3 Big Sports Stories – March 10, 2017

Barcelona does the unthinkable

When you are going into the second leg of a Champions League round of 16 match, and you won the first game 4-0, all you have to do is not be a colossal choke artist and you are good as gold. That, however, is something Paris Saint-Germain could not manage to do. In what a lot of people are calling the greatest comeback in Champions League history, Barcelona exploded in the second leg of their round of 16 set with PSG and emerged from the pitch with a 6-1 win. It was a result that literally no one could have fathomed, and one that has left the fans of PSG feeling a mixture of shock, despair, and anger with the monumental collapse of their team. Members of the team itself noted that they choked the game away, with players and executives alike throughout the organization making it clear that everyone knew; there was really only one team truly playing in that game. While there were some questionable decisions made by the referees, everyone was well aware that the blame cannot be placed on the officiating in this instance. This shocking meltdown also is beginning to send a message to the sporting world about what we may be in for in other sports, and that just might be a year of shocking comebacks. Prior to Barcelona, the first team in the “Comeback Club” were Tom Brady and the New England Patriots, after the Pats came back from being down 28-3 with just over two minutes remaining in the third quarter. Barca midfielder Ivan Rakitic even likened the massive rally of his club to that of New England against the Atlanta Falcons, noting how that comeback as well as Barca’s just goes to show what truly is possible in sports.


Damnation in the Desert

It is quite a shame that for all the great potential that the Arizona Coyotes have in their core group for the future with the likes of Dylan Strome, Max Domi, Oliver Ekman-Larsson, Jakob Chychrun, and Clayton Keller, that the only time they ever get real mainstream publicity is when the team is in peril with their city. For several years, the city and the team have been at odds with payment allegations, one fan’s tirade at a council meeting and the constant rumors about relocation. However, it seems as though the NHL is finally starting to realize that there is a real problem with the Desert Dogs. Commissioner Gary Bettman and the Coyotes threatened to move the franchise out of Arizona if the Legislature does not approve a $225 million publicly financed new arena in either Phoenix or the East Valley. Despite the fact that the West Valley city financed the 13-year old Gila River Arena specifically for the Coyotes, the league pontificates that it is not economically viable for the team to remain in Glendale. In his three-page letter to state Senate President Steve Yarbrough and House Speaker J.D. Mesnard where he urged them to push through the bill, Bettman stated that “The Coyotes cannot and will not remain in Glendale.” Should the team be moved, there are certainly some viable options, however, the best options likely would be Eastern conference teams, leaving the Western conference with two fewer teams than the East. Quebec City and Hamilton are probably to most viable options right now as they both have arenas that can support NHL teams and have an obvious interest level. Seattle and Portland are both very interesting options as well, with both having deep roots with their Western Hockey League clubs. Hartford is a club that a lot of people would not mind seeing return, however, the city has been unable to get their act together when it comes to getting a solid ownership group and developing an arena. Milwaukee has much of the same issues that Hartford has, however, remains on the list. Other longshots include Saskatoon, Spokane, or maybe even a second or third (depending on Hamilton) Southern Ontario team if a city like London, Kitchener or Oshawa would be willing to renovate their buildings.

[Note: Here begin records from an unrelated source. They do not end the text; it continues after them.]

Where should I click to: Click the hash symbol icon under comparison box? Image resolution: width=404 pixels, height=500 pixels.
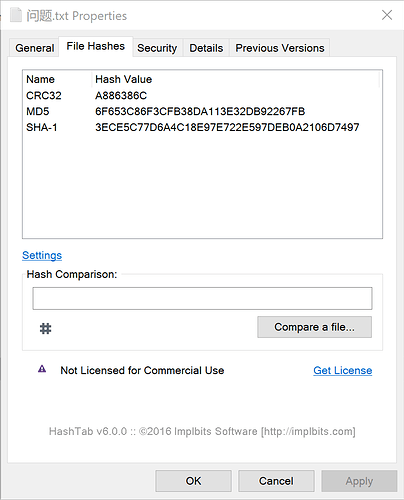point(45,329)
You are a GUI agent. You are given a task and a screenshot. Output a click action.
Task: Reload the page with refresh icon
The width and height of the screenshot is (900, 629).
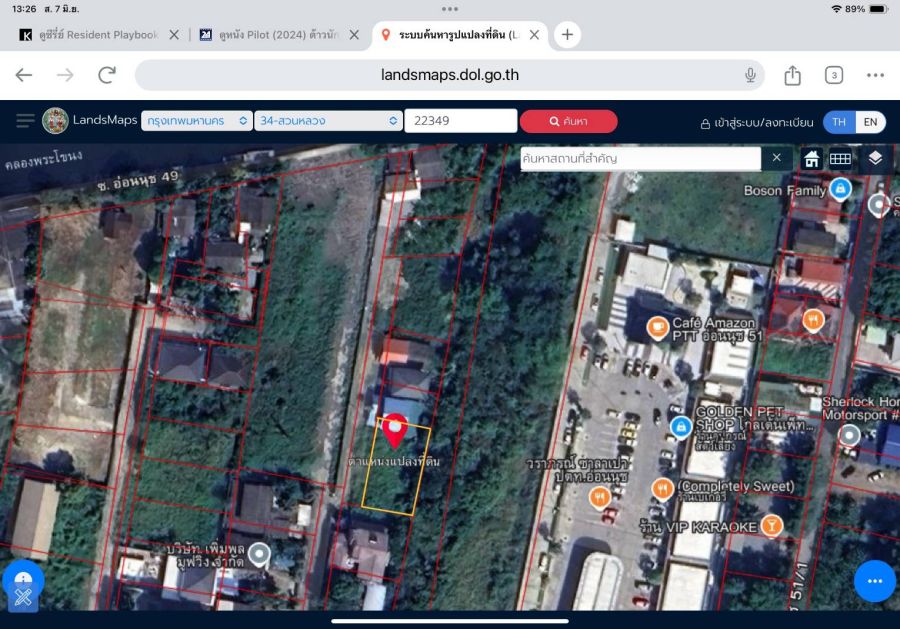tap(107, 75)
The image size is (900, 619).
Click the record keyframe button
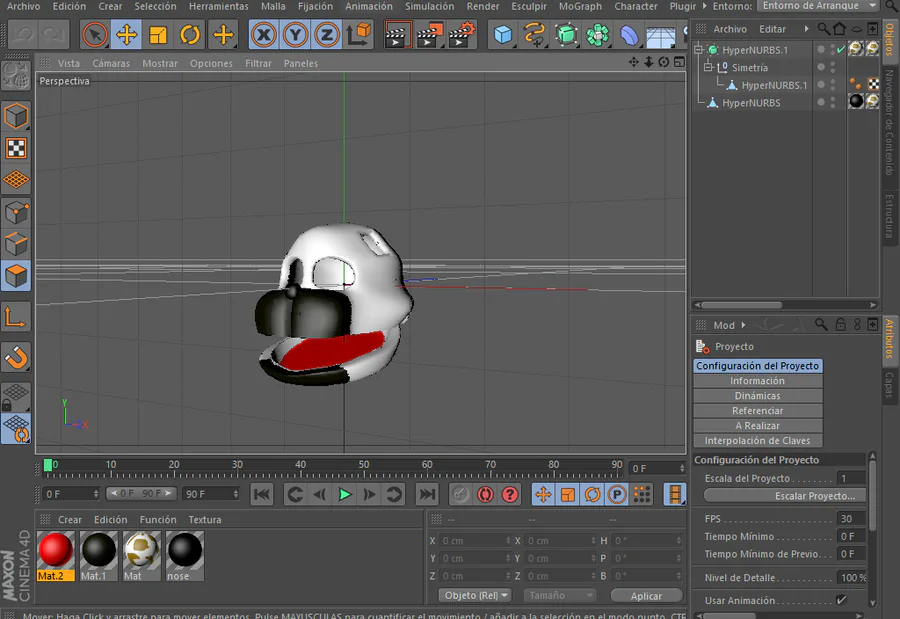coord(460,494)
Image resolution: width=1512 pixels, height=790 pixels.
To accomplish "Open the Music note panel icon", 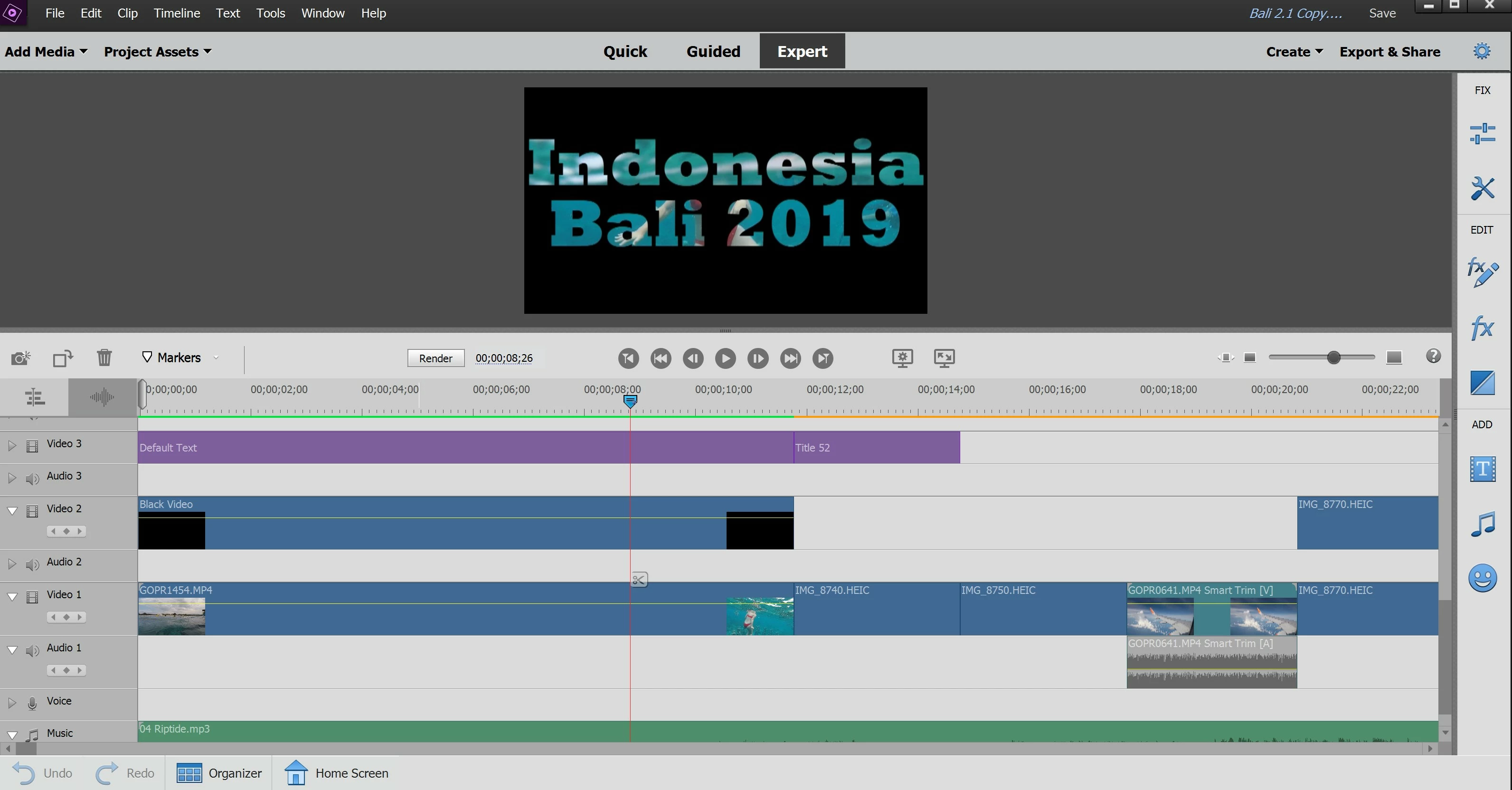I will (x=1482, y=524).
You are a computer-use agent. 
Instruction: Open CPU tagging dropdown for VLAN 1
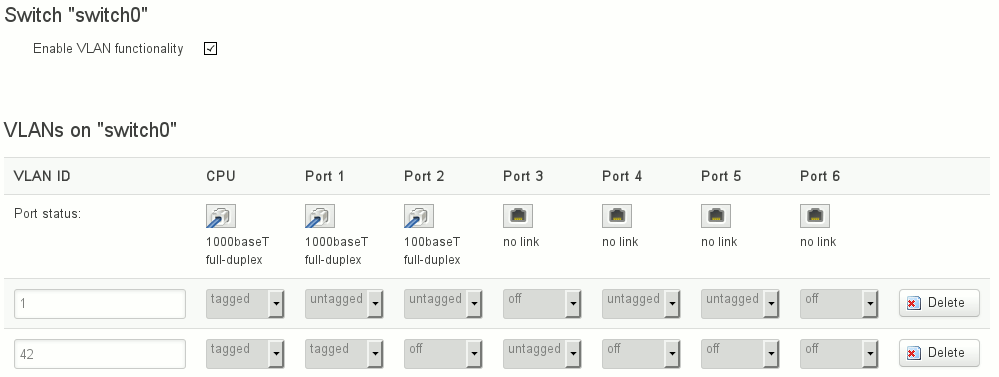[x=245, y=304]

Nike introduces athletic hijab

After being in development for roughly a year, Nike has finally unveiled their Nike Pro Hijab from Muslim female athletes. According to the company, multiple athletes contributed to the design and making of it, and figure skater Zahra Lari was among those who tested it. The pull-on hijab comes in three colours (black, vast grey, and obsidian) and is made of light, stretchy fabric that includes tiny holes for breathability and an elongated back so it will not come untucked. Nike also announced that the hijab will be available for sale starting next year. Over the past several years, headwear has become increasingly more welcomed and common among athletes. Last summer, fencer Ibtihaj Muhammad, a New York native, became the first Muslim American woman to compete for the United States wearing a hijab at the Olympics and finished with the bronze medal. FIFA also got on board in 2014 when they lifted the ban on head coverings, recognizing the Muslim and Sikh players. The U-17 Women’s World Cup last October in Jordan marked the first time Muslim players wore headscarves during a FIFA event.